TOLEDO, Ohio — The University of Toledo has entered into an exclusive agreement with Innovative Water Technologies LLC, created by Dean Giolando, professor of chemistry.
The spin-off company is working to battle the global water shortage with new desalination technology.
“This technology could be used to generate fresh water for municipal, industrial and agricultural use as demand for fresh water continues to rise globally,” said Stephen Snider, UT director of licensing and contracts.
According to www.worldwatercouncil.org, there are about 1 billion people globally without access to safe drinking water, and the supply of fresh water in the United States is dwindling.
The technology also could be used widely in northwest Ohio.
Water from aquifers — underground water pools that wells tap into — may contain impurities such as salt and other pollutants that need to be removed to make the water safe.
Proof of value
Severe droughts in Alabama, Georgia, Florida and many southwestern states also illustrate why the new technology could prove very valuable.
Giolando said the idea came to him when he was working with spray technology. In order to remove the impurities from water, it is sprayed into a heated chamber, where it evaporates and the water molecules separate from the impurities, Giolando explained.

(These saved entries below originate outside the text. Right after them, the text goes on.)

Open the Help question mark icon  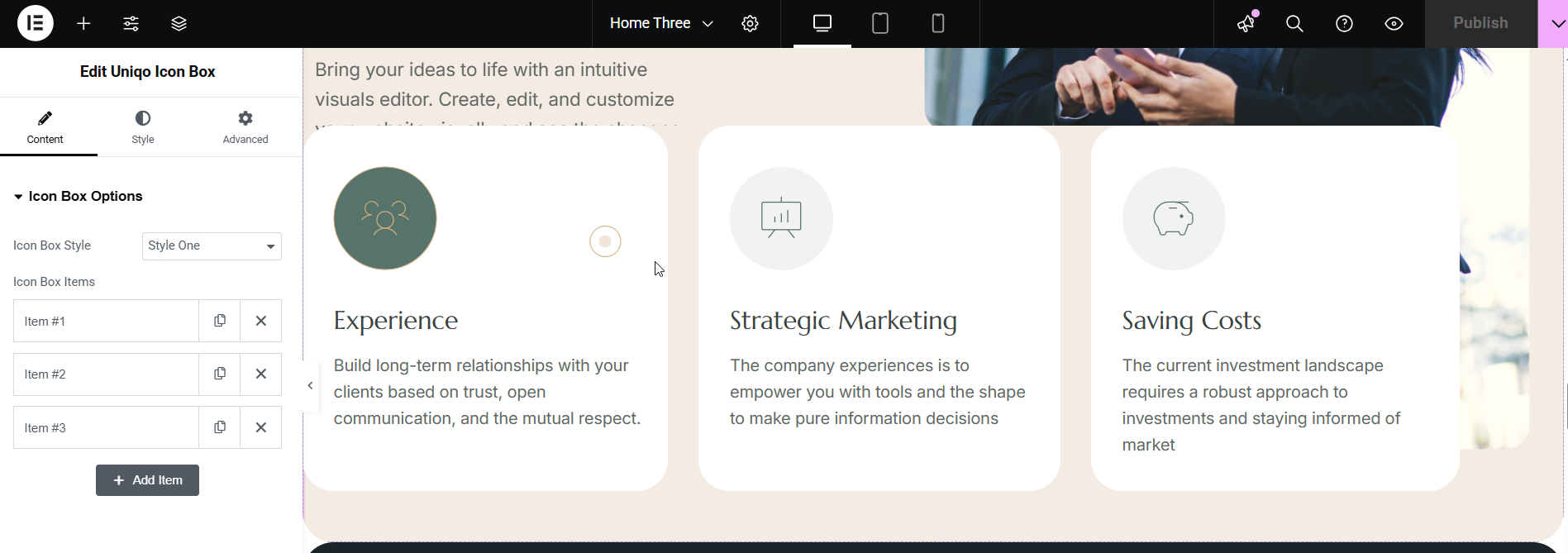(1344, 24)
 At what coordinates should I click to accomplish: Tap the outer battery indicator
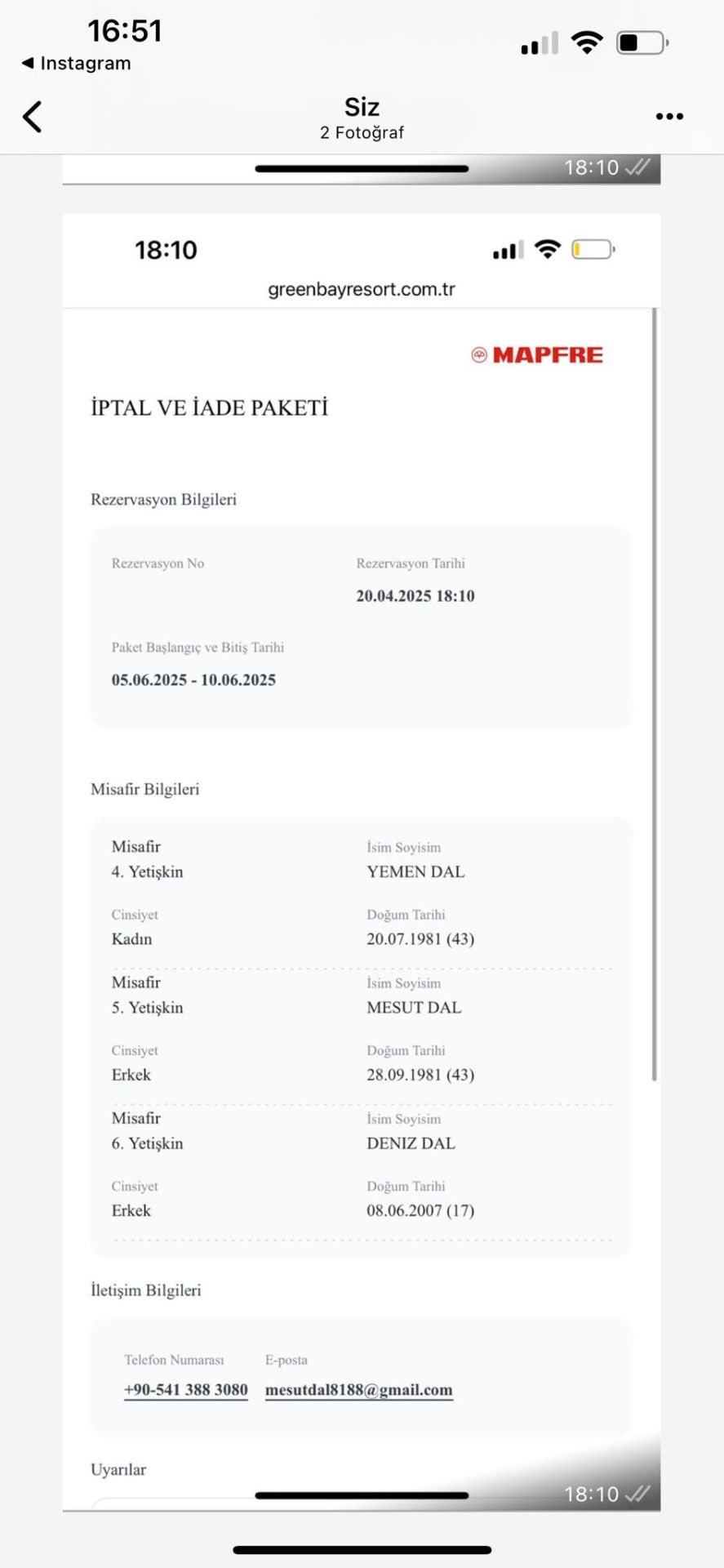[x=642, y=42]
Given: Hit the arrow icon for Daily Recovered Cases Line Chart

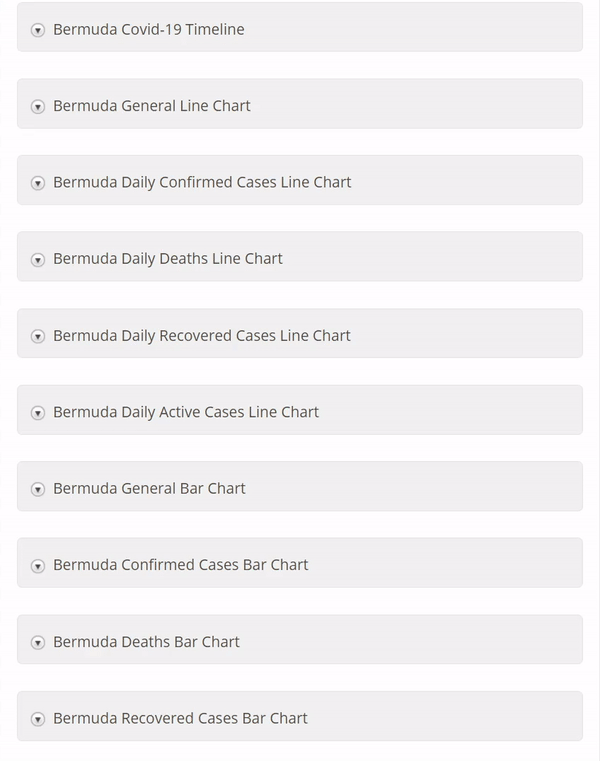Looking at the screenshot, I should 38,336.
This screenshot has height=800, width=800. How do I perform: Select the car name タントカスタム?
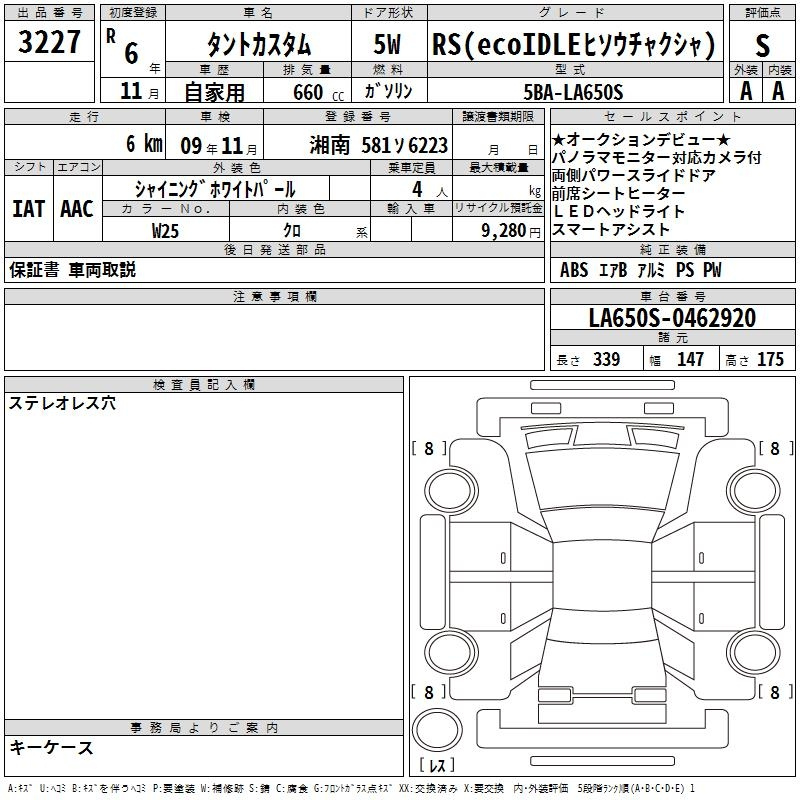(258, 44)
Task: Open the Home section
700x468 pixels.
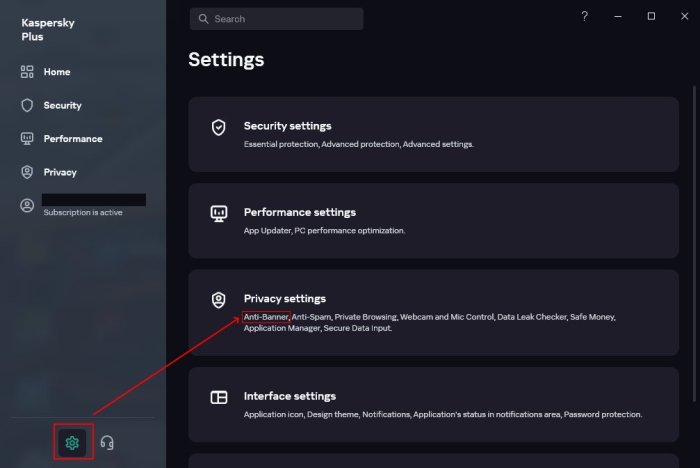Action: [x=56, y=72]
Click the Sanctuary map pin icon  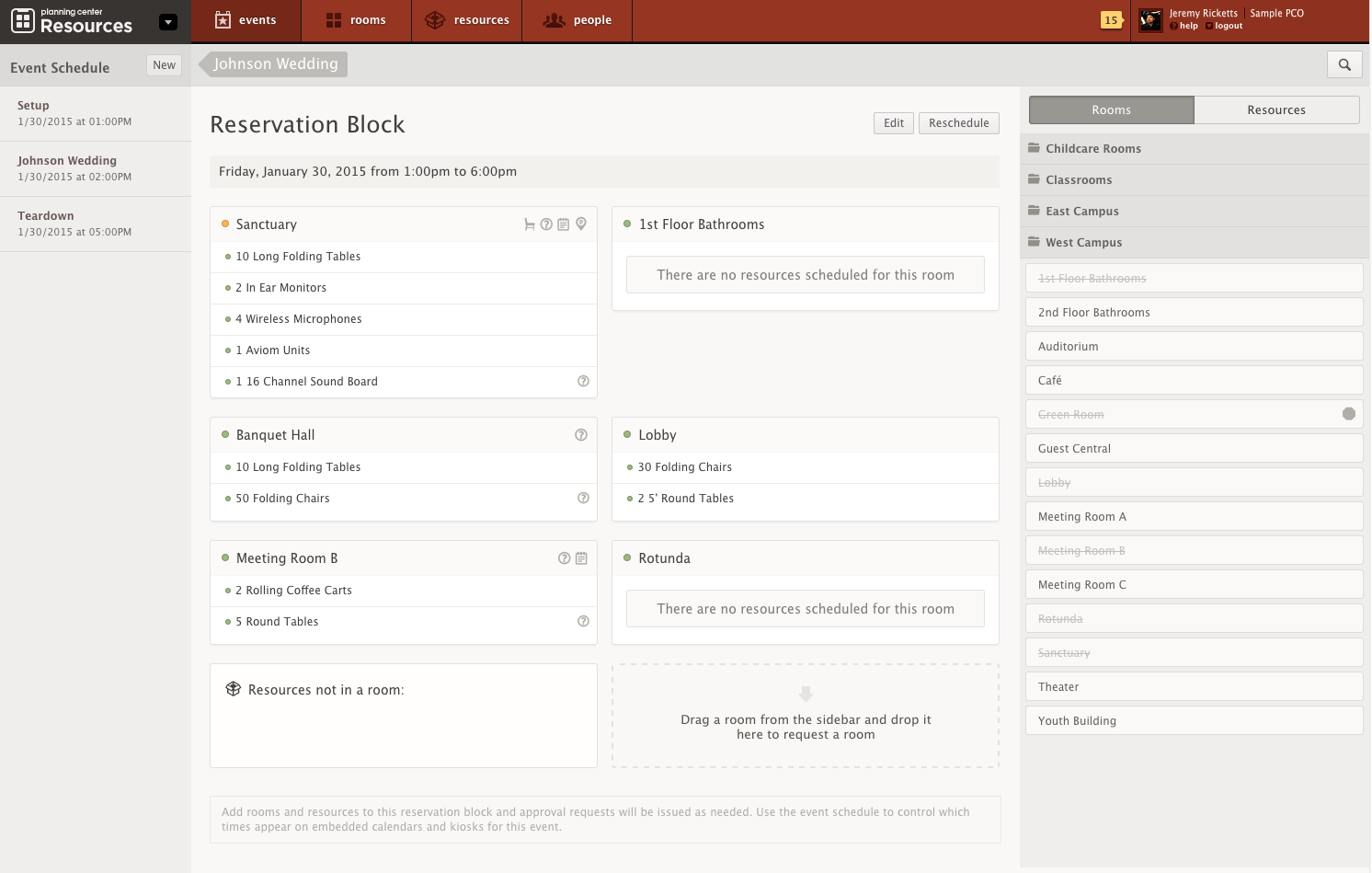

The process then condenses the water molecules. The final result is purified water. Giolando, who has been researching solar technology for 10 years, plans to drive the new desalination process with renewable solar energy.
Not a first
Along with Alan McMaster, Giolando runs another UT spin-off company, Innovative Thin Films Ltd., a solar energy research company, licensed by the university in 2004. Innovative Water Technologies is the third spin-off company to enter into an agreement with the university this year, the most in one year since 2002.